"Triangulation"

Co-production :
- FRAC Bourgogne
- Centre culturel de rencontre, Prieuré de La Charité, Cité du mot
- Parc Saint Léger-Hors les murs
Cette exposition s’inscrit dans le cadre des “Pléiades“
manifestation nationale de célébration des 30 ans des FRAC


- Le contexte

L’invitation faite à Alejandro Cesarco de concevoir une exposition mettant en regard ses oeuvres et celles de la collection du FRAC Bourgogne, est le produit d’un partenariat entre le Parc Saint Léger, Centre d’art contemporain de Pougues-les-Eaux, le Centre culturel de rencontre Le Prieuré de La Charité et le FRAC Bourgogne.
Né à Montevideo en 1975 et résidant à New York, Alejandro Cesarco a représenté l’Uruguay lors de la dernière Biennale de Venise et a pris part à la dernière édition de la Biennale de Sao Paulo. Son travail, reprenant les stratégies de l’art conceptuel, s’intéresse à la narration et à sa construction, aux pratiques de la lecture et de la traduction, ainsi qu’aux relations entre mots et images. Il interroge les différentes significations des mots et des images selon leur contexte de présentation et de perception, en prenant en considération la subjectivité et la mémoire du spectateur.

Utilisant différents médias (éditions, photographies, vidéos et installations), Alejandro Cesarco développe aussi une activité de commissaire d’exposition. Ce sont tous ces aspects de son oeuvre, qui ont motivé le choix de cet artiste proposé par le Parc Saint Léger – Hors les murs pour cette première exposition d’art contemporain dans la « Cité du Mot ».

- Le projet
Une exposition d’Alejandro Cesarco avec les oeuvres de la collection du FRAC Bourgogne :

Luciano Fabro, Gottfried Honegger, On Kawara, Martine Locatelli, Man Ray, Steven Parrino, Adrien
Piper, Reiner Ruthenbeck, Niele Toroni, Franz Erhard Walther, Lawrence Weiner

« Triangulation »* retrace le rapport entre le désir et l’écriture, ou de façon plus générale, entre le désir et la création de différentes formes de fiction. L’exposition suggère que le désir entre deux personnes fait souvent intervenir un troisième élément, dans ce cas métaphorisé ou sublimé dans les différentes oeuvres d’art présentées.
L’ensemble de l’installation laisse entrevoir un cadre intime, dans lequel les spectres d’un passé donné semblent hanter un certain nombre de récits en suspens. La configuration amoureuse est pensée comme une triangulation, souvent présentée sous la forme de deux amants et de la distance qui les sépare (qu’elle soit réelle ou imaginaire).

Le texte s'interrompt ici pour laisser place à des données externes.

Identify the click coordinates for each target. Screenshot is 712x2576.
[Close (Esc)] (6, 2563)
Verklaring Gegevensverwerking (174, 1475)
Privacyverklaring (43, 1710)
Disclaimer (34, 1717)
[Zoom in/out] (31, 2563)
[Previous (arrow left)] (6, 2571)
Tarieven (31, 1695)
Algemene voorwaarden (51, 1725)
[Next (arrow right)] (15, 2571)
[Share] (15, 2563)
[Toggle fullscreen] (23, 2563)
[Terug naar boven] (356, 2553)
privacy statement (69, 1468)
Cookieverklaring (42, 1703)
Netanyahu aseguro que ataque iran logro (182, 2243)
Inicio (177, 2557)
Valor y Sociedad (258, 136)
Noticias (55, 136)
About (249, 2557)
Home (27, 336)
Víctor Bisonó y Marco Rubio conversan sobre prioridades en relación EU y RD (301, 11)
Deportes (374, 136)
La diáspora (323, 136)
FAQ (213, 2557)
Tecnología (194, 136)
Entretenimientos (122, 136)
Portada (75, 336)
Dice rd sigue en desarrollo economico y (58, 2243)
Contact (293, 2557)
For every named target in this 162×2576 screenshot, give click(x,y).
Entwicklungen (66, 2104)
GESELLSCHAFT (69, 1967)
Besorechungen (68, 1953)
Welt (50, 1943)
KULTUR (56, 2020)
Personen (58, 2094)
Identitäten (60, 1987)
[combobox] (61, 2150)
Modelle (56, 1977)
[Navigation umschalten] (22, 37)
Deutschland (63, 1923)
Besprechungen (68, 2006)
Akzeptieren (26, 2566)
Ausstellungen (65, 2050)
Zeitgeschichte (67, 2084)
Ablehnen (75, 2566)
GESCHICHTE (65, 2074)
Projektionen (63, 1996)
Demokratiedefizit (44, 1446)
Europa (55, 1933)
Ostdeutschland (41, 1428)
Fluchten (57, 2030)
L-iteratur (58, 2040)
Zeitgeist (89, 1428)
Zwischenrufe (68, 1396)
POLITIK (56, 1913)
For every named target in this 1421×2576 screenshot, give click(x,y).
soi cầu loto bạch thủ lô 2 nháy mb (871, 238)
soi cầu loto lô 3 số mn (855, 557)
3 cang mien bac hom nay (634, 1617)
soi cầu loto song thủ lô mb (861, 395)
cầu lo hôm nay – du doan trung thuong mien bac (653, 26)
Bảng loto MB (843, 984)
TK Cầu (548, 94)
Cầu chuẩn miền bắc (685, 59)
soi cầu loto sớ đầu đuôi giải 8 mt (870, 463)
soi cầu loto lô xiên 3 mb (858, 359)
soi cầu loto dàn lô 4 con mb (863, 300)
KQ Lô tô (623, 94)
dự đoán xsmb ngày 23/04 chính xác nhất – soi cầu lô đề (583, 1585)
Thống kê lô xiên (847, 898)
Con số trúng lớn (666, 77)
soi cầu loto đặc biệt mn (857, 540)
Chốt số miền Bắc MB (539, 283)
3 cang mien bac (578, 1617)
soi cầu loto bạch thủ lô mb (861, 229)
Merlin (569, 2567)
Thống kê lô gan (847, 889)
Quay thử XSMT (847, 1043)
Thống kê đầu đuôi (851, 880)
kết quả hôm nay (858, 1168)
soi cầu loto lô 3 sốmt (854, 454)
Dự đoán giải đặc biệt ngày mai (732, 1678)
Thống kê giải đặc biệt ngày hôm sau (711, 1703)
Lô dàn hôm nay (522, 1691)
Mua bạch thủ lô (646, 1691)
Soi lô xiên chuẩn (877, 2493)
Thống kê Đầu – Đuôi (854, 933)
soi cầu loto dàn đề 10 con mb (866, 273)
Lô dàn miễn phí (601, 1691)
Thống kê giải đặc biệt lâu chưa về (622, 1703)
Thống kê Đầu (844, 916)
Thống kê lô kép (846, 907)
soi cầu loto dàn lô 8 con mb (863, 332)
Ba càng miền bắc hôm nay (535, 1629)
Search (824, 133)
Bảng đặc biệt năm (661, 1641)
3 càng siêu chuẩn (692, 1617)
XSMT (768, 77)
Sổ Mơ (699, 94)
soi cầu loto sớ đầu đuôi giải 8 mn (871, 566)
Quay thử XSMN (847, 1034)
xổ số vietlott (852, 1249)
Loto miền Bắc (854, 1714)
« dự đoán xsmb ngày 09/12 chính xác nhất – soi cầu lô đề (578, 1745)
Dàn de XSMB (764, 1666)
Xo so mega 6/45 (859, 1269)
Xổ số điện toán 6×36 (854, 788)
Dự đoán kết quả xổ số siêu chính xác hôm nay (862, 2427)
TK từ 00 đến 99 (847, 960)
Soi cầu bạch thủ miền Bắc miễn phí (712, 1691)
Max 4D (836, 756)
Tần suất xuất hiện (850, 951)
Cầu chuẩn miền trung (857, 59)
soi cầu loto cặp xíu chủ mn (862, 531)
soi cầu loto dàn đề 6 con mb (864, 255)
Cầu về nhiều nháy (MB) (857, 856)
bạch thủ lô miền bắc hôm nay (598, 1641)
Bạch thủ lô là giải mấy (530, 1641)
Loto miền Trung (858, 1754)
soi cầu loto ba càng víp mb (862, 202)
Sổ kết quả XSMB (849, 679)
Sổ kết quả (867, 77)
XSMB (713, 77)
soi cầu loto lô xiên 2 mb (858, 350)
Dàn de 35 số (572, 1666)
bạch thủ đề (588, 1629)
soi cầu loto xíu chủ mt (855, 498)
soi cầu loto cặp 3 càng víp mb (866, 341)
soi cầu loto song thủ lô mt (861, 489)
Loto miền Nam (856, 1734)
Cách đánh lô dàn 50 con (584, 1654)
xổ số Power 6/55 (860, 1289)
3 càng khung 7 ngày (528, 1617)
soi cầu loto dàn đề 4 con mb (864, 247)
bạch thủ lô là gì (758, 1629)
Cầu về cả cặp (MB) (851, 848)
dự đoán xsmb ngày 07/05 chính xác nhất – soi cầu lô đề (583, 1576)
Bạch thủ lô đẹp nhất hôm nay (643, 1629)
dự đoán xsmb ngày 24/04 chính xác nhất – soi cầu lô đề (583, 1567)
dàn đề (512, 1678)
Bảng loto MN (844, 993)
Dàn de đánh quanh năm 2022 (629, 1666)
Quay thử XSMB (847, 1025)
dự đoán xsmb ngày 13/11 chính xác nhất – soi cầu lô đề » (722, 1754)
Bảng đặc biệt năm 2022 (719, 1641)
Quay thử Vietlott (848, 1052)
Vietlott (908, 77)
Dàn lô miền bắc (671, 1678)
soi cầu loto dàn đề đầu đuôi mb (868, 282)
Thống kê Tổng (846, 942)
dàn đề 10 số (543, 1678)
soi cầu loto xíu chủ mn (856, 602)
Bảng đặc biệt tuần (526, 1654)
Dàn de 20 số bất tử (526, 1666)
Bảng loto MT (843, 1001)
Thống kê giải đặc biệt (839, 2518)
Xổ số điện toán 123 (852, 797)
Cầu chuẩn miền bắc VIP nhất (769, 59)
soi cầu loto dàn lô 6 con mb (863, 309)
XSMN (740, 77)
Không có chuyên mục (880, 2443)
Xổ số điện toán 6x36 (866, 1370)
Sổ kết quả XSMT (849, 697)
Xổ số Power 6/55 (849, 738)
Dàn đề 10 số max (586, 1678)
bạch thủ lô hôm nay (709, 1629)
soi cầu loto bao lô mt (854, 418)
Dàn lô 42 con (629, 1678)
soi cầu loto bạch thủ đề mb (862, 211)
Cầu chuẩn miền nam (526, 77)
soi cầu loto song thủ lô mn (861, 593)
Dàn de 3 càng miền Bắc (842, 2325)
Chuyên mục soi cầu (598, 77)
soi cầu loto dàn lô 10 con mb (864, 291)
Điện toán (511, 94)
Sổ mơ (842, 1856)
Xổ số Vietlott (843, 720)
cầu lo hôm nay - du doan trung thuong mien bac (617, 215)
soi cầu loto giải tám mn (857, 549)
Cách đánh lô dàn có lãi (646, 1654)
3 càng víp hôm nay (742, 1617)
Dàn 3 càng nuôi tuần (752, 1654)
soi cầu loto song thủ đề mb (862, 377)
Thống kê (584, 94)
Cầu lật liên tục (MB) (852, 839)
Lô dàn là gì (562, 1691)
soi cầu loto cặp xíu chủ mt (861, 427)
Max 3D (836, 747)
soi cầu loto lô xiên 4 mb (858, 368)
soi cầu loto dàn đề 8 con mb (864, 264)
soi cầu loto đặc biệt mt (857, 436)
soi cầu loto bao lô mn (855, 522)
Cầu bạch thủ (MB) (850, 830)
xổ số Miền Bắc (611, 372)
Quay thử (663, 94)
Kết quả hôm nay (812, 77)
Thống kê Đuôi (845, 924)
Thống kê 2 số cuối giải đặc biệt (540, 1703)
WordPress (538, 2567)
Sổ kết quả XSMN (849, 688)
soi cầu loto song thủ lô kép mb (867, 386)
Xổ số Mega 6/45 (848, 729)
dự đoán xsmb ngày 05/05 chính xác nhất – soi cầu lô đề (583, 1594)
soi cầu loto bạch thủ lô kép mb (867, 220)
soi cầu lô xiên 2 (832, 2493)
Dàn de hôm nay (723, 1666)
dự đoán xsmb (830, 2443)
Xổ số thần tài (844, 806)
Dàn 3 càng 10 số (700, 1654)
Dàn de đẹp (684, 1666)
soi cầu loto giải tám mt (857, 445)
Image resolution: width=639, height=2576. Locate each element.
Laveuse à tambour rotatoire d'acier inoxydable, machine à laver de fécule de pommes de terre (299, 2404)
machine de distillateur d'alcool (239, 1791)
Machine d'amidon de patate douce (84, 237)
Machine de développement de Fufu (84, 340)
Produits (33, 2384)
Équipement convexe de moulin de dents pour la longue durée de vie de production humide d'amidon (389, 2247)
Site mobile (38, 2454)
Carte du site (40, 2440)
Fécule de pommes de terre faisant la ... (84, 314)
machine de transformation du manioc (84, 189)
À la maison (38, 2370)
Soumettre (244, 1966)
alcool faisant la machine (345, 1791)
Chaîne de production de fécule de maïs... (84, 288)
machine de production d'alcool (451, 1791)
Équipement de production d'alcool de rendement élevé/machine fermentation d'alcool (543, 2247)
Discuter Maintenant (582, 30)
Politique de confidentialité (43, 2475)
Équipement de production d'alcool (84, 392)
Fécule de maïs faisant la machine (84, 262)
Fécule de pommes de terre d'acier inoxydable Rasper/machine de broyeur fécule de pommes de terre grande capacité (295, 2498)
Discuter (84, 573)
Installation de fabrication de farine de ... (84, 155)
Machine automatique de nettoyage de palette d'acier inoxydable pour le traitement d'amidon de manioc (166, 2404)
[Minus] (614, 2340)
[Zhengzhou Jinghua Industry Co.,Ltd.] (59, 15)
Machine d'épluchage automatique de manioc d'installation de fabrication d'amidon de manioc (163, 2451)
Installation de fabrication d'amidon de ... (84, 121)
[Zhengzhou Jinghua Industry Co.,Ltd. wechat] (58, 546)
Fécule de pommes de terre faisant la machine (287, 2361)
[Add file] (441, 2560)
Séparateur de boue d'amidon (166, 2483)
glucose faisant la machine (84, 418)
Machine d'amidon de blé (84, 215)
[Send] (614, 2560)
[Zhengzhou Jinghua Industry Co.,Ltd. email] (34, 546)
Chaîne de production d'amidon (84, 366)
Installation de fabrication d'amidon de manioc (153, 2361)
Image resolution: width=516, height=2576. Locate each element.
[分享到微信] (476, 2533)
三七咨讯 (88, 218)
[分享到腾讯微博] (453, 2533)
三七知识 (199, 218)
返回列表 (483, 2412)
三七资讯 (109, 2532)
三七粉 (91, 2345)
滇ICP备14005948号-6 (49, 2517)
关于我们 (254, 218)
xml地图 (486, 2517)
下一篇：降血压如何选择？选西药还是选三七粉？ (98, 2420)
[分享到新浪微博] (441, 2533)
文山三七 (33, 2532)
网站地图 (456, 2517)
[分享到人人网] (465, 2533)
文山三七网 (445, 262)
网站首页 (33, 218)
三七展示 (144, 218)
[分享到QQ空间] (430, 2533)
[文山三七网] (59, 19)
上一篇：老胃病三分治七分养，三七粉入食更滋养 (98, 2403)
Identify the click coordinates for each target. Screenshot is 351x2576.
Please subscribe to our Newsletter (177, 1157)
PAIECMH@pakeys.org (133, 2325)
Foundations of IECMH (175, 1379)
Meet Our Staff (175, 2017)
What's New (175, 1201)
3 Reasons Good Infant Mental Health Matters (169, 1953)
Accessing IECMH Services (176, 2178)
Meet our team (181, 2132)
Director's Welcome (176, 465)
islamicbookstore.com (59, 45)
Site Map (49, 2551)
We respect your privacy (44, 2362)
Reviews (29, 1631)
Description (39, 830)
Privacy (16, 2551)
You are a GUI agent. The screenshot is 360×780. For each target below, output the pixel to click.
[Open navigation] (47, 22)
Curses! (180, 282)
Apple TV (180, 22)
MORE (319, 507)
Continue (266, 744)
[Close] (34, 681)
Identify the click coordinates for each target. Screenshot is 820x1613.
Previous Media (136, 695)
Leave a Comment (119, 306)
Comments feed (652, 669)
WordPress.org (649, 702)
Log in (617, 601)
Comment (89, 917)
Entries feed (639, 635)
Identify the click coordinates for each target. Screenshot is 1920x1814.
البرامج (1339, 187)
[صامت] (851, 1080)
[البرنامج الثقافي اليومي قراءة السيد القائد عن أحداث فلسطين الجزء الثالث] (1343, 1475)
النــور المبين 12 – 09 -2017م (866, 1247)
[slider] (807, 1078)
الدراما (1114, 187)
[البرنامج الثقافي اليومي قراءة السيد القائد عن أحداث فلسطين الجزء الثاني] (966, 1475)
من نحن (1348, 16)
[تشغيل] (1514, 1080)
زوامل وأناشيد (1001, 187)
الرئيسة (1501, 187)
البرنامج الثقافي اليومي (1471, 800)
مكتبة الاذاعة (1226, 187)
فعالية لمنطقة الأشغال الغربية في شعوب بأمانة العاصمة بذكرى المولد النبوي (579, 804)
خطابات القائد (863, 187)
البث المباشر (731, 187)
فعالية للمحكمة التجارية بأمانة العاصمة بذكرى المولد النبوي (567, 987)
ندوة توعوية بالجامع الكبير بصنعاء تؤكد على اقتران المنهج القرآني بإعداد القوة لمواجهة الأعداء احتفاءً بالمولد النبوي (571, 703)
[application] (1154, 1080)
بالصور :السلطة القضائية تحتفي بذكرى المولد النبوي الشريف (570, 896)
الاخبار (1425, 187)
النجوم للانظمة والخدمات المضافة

Les questions de perception sont ainsi, à de nombreux égards, de la plus haute importance dans ce contexte. Le fait de maintenir une nécessaire distance entre l’amant et l’être aimé peut aussi signifier que l’amant est en réalité amoureux de l’amour lui-même. Nous en venons également à pressentir que le spectateur et l’amant attendent respectivement de l’acte de voir et de l’acte d’aimer des expériences de même type, qui symbolisent un recours à l’inconnu. (Aristote dit que ce mouvement commence dans l’acte de l’imagination, qu’il appelle phantasia.)
La triangulation concerne la figure géométrique formée par la perception que les deux amants ont l’un de l’autre, et les disparités inhérentes à cette perception. « Triangulation » fait intervenir diverses tactiques visant à garder l’espace du désir ouvert et actif, plus particulièrement à travers le discours. Si le désir est toujours une histoire dans laquelle l’amant, l’être aimé et la différence qui les sépare interagissent, l’interaction est quant à elle une fiction élaborée par l’esprit de l’amant.

* Ce terme et nombre des idées mises en avant dans les paragraphes suivants doivent beaucoup à « Eros The Bitersweet » d’Anne Carson (Dalkey Archive Press, 1998).

Alejandro Cesarco, artiste invité et commissaire de l’exposition.